I can’t say I have any experience with the Chips 65545, but I’ve extensively used a Chips 64300 VLB card. From what I’ve read, they seem to be similar; both are 32-bit cores and have 32-bit memory interfaces, but the 65545 appears to be a later generation card and clocked a smidgen higher. Speaking from my experience with the 64300, for whatever that’s worth, here’s the thing: this chipset is very much underrated in DOS. The Chips 64300 VLB cards match Tseng ET4000/W32Ps in DOS gaming, and in Windows, performance is in the upper echelon of 32-bit cards.
But—and this is the big catch—the Chips 64300 does not perform well in true color/24-bit modes. The Windows 95 driver is buggy and, while there’s apparently later drivers that can fix this, I have not tested them. That being said, I do not believe that would apply to the Chips 65545, as that’s a later generation chipset and built around the early Windows 95 era, as far as hardware goes.
I do have an ATI Graphics Ultra Pro in ISA. It is not faster than the Chips card. Not at all. It is a very competent ISA Windows accelerator and a very fast ISA card, but that’s the thing: it’s ISA. The bus clock is ~8MHz, compared to the 25-33-40MHz that the VLB card will be operating at, since VLB is a local bus. I just tested the two, and here’s some highlights:
Graphics Ultra Pro
3DBench 1.0C - 38.7 FPS
PC Player Mode 101 - 5.0 FPS
X-VESA Mode 101 - 3.9 MB/s
VidSpeed Mode 101 - 3.9MB/s 32-bit writes
Doom: ~21 FPS
Chips F64300
3DBench 1.0C - 49.2 FPS
PC Player Mode 101 - 5.3 FPS
X-VESA Mode 101 - 31 MB/s
VidSpeed Mode 101 - 30 MB/s 32-bit writes
Doom: ~29 FPS
Granted, this is on a 486DX2-66 with 32MB of RAM and an APC Predator I Plus Motherboard featuring the Symphony Haydn II chipset. There’s definitely limitations, but I’d expect the ISA card would not be able to catch up, even on a faster system.
Even the fastest of ISA cards—the Mach64 VRAM, Cirrus GD5434, Tseng ET4000/W32i, and S3 805i/928—are all somewhat limited in terms of what they can do.
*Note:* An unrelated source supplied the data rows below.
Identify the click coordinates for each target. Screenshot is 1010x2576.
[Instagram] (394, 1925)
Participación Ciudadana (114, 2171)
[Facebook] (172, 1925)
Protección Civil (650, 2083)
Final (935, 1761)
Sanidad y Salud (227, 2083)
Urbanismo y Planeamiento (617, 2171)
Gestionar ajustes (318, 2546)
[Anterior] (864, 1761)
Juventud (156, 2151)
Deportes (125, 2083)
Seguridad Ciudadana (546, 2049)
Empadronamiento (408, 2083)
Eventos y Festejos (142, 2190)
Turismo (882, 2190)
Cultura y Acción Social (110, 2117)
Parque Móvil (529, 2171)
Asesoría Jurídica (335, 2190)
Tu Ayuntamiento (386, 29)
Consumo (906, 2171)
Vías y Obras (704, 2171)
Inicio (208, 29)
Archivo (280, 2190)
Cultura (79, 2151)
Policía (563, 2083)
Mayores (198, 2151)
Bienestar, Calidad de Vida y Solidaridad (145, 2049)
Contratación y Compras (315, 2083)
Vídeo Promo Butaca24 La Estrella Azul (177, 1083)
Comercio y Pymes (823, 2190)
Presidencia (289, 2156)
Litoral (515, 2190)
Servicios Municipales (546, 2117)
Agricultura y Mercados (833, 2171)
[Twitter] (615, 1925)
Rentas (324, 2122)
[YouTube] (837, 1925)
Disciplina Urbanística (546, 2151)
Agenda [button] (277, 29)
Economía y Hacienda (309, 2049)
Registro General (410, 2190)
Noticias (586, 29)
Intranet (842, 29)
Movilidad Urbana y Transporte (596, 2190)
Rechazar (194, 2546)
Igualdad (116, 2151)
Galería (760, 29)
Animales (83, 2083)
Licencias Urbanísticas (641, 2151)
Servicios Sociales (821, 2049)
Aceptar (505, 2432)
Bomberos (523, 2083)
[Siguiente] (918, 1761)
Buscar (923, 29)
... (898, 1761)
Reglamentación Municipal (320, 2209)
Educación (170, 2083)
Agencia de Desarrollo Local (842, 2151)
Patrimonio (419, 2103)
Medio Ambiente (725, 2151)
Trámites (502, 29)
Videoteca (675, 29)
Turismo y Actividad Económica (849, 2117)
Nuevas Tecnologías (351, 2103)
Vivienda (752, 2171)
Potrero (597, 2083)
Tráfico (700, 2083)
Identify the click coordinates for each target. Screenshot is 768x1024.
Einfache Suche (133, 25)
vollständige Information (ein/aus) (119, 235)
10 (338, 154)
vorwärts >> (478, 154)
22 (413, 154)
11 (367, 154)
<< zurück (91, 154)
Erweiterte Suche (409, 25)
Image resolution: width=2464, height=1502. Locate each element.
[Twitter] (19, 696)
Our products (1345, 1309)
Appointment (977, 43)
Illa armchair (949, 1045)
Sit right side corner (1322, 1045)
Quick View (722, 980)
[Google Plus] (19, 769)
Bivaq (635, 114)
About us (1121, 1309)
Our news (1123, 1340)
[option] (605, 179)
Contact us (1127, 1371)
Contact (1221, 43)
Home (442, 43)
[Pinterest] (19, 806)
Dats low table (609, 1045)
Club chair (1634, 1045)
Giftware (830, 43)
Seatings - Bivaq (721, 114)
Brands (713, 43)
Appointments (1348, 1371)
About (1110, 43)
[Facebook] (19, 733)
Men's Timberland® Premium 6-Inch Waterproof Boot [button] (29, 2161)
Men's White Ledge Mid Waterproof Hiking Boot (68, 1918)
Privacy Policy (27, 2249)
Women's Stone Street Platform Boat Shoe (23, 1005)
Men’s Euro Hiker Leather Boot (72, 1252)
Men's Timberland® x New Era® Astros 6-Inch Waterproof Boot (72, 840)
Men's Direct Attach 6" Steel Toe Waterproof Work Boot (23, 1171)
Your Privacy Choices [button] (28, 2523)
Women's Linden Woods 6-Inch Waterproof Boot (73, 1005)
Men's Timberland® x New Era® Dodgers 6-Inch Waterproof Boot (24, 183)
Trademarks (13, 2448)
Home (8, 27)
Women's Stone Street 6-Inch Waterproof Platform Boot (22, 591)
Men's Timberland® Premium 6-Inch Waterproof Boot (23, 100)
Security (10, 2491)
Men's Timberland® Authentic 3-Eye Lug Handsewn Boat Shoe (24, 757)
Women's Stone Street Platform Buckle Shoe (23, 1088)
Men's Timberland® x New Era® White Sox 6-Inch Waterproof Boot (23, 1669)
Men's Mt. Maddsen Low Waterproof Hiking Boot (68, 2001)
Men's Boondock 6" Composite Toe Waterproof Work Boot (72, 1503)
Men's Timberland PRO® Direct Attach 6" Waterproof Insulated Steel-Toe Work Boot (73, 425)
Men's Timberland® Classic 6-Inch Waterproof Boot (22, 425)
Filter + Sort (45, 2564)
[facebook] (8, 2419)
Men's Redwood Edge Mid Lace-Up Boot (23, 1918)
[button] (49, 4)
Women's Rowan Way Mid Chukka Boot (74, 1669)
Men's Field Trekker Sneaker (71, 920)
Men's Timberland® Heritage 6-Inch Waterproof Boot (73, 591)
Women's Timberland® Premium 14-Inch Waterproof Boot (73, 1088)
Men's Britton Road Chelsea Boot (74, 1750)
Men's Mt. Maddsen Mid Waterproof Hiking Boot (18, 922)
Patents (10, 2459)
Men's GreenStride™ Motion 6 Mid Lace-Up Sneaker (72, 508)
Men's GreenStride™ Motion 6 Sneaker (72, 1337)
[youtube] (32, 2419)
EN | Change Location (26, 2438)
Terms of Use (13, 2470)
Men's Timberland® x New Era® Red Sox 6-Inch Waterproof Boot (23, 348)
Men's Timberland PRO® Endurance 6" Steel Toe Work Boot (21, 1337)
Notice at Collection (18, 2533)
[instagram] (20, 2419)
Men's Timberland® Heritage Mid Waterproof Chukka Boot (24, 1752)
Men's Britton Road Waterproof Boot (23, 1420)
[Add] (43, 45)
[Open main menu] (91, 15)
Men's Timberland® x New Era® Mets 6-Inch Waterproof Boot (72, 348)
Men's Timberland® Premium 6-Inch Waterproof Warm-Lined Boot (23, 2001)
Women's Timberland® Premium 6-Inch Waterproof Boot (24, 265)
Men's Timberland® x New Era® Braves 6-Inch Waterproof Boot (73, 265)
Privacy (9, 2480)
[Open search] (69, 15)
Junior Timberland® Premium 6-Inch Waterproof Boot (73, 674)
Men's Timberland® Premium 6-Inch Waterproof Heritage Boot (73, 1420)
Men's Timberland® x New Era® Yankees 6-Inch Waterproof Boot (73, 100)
They’re all pretty darn fast in Windows, but not great in DOS, especially compared to later cards. Compared to other ISA cards? They’re very, very capable. The Mach32 with 2MB of RAM should be up there, close to these cards, but not quite there.
Compared to a VLB card? They’re being left in the dust. The only place that they can really keep up is Windows, and even then, VLB cards with competent drivers are usually the way to go.
This is just my two cents, but I hope this helps!